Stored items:
■ ■ ■

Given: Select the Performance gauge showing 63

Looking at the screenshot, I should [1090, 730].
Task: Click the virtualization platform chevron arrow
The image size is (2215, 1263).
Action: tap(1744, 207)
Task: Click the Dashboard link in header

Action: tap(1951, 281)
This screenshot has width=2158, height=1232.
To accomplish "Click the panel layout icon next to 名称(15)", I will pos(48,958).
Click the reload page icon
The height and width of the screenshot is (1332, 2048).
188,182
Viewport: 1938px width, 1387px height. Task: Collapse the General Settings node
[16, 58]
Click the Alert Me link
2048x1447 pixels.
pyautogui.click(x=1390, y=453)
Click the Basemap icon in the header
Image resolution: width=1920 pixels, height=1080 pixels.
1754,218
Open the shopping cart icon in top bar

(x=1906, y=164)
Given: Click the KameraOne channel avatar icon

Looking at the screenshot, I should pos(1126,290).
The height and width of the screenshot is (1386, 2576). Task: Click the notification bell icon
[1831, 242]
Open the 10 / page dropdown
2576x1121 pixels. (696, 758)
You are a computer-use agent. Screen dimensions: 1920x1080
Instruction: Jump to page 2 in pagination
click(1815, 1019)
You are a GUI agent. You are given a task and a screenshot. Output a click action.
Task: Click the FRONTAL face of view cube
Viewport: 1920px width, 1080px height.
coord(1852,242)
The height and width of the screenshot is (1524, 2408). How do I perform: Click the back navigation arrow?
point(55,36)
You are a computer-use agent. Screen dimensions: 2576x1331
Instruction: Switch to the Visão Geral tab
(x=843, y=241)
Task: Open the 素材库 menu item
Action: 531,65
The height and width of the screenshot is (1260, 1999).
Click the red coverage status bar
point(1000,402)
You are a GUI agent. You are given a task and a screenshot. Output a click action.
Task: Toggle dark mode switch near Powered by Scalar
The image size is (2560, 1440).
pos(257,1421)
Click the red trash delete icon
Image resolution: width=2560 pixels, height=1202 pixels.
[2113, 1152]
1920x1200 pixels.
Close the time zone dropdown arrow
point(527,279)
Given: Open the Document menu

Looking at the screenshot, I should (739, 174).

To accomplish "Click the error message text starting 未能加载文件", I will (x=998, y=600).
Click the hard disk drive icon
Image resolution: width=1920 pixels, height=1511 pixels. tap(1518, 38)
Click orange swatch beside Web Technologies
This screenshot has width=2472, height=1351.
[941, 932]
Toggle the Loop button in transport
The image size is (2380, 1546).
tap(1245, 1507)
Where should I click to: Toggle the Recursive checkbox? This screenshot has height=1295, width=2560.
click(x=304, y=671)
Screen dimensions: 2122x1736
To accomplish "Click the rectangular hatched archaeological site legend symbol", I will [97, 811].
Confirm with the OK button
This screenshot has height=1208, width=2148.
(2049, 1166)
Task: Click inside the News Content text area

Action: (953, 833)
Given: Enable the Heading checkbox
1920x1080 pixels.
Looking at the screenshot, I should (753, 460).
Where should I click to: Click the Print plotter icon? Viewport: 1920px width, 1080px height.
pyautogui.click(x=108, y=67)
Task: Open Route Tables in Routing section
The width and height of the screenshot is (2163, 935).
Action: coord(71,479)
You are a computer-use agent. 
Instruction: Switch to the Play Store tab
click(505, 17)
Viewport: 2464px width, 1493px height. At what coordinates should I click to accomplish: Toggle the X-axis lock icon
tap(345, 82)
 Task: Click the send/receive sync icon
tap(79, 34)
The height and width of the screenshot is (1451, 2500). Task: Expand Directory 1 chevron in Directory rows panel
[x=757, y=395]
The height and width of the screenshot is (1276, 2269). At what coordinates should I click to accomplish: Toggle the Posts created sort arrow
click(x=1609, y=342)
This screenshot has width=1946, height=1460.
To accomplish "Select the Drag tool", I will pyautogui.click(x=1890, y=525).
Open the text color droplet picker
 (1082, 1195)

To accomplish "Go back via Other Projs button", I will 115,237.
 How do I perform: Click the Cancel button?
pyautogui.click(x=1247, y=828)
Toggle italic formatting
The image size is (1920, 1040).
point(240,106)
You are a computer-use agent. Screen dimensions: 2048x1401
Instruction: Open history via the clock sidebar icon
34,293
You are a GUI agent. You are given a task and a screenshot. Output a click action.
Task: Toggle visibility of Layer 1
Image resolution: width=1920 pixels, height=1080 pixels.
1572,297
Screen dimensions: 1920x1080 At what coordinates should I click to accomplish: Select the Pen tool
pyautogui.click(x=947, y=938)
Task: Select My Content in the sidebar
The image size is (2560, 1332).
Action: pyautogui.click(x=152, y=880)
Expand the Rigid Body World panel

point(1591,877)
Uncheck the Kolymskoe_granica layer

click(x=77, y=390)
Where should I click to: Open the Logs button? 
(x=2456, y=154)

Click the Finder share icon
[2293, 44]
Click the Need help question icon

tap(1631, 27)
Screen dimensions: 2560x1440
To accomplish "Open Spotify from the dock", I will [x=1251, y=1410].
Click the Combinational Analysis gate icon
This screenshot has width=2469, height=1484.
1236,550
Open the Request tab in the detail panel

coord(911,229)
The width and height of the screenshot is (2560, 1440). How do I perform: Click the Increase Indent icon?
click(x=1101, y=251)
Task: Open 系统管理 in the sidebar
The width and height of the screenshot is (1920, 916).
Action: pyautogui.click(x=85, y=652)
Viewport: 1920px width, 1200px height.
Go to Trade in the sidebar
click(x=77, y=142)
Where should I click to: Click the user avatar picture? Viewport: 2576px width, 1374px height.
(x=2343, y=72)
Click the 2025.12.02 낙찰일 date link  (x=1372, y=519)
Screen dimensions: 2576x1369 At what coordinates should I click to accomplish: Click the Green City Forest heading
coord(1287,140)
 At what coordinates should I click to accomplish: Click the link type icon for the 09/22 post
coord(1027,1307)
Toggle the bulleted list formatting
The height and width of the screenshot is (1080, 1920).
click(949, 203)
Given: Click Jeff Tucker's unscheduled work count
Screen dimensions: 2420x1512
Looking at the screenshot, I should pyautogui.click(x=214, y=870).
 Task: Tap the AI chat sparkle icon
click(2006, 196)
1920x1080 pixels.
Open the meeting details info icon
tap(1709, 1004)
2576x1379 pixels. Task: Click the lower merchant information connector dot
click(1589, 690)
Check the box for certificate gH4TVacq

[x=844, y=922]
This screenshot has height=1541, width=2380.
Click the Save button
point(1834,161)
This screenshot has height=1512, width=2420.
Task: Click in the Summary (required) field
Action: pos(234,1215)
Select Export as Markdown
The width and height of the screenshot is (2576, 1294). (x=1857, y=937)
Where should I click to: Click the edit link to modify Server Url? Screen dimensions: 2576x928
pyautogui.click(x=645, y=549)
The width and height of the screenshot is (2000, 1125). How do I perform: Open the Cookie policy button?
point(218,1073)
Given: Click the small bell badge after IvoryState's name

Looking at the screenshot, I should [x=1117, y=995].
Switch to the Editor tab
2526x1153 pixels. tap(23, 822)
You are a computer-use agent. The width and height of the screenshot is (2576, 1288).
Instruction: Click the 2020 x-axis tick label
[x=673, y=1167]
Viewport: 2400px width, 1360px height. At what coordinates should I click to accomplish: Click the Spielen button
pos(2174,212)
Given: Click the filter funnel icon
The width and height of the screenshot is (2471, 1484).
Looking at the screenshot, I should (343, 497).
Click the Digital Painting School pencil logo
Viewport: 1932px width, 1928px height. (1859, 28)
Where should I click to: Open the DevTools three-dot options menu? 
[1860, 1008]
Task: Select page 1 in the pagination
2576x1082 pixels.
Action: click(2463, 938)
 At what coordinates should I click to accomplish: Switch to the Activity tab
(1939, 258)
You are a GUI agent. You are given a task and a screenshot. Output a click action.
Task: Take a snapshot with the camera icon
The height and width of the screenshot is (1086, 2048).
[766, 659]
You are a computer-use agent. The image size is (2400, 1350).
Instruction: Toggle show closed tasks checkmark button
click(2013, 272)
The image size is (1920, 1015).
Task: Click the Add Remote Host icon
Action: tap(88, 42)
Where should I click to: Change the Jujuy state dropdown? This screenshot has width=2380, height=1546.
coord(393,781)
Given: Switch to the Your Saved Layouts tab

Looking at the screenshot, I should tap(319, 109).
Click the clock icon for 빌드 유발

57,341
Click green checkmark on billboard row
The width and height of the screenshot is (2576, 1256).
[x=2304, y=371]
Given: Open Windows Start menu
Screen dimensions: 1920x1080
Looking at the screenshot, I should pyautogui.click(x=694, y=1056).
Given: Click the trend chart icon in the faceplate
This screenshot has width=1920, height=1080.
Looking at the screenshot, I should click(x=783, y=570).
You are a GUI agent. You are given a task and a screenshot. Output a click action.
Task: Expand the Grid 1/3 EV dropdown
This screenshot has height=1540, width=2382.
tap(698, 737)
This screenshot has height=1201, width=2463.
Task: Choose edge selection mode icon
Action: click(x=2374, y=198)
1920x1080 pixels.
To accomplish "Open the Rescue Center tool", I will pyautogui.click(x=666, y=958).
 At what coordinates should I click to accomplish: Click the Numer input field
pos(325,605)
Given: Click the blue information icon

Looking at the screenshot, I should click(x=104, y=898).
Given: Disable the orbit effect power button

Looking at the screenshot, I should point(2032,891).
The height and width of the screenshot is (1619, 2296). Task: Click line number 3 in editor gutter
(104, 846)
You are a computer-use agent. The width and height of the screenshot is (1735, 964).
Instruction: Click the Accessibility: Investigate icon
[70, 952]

■ ■ ■

• Exercise objective
Taking the entries above, write out exactly the lines starting with the line containing "Viewport: 2464px width, 1493px" and going on through the line containing "Task: Toggle visibility of Layer 1", both included, and nothing else.

• Task result
Viewport: 2464px width, 1493px height. At what coordinates should I click to accomplish: Toggle the X-axis lock icon
tap(345, 82)
 Task: Click the send/receive sync icon
tap(79, 34)
The height and width of the screenshot is (1451, 2500). Task: Expand Directory 1 chevron in Directory rows panel
[x=757, y=395]
The height and width of the screenshot is (1276, 2269). At what coordinates should I click to accomplish: Toggle the Posts created sort arrow
click(x=1609, y=342)
This screenshot has width=1946, height=1460.
To accomplish "Select the Drag tool", I will pyautogui.click(x=1890, y=525).
Open the text color droplet picker
 (1082, 1195)

To accomplish "Go back via Other Projs button", I will 115,237.
 How do I perform: Click the Cancel button?
pyautogui.click(x=1247, y=828)
Toggle italic formatting
The image size is (1920, 1040).
point(240,106)
You are a computer-use agent. Screen dimensions: 2048x1401
Instruction: Open history via the clock sidebar icon
34,293
You are a GUI agent. You are given a task and a screenshot. Output a click action.
Task: Toggle visibility of Layer 1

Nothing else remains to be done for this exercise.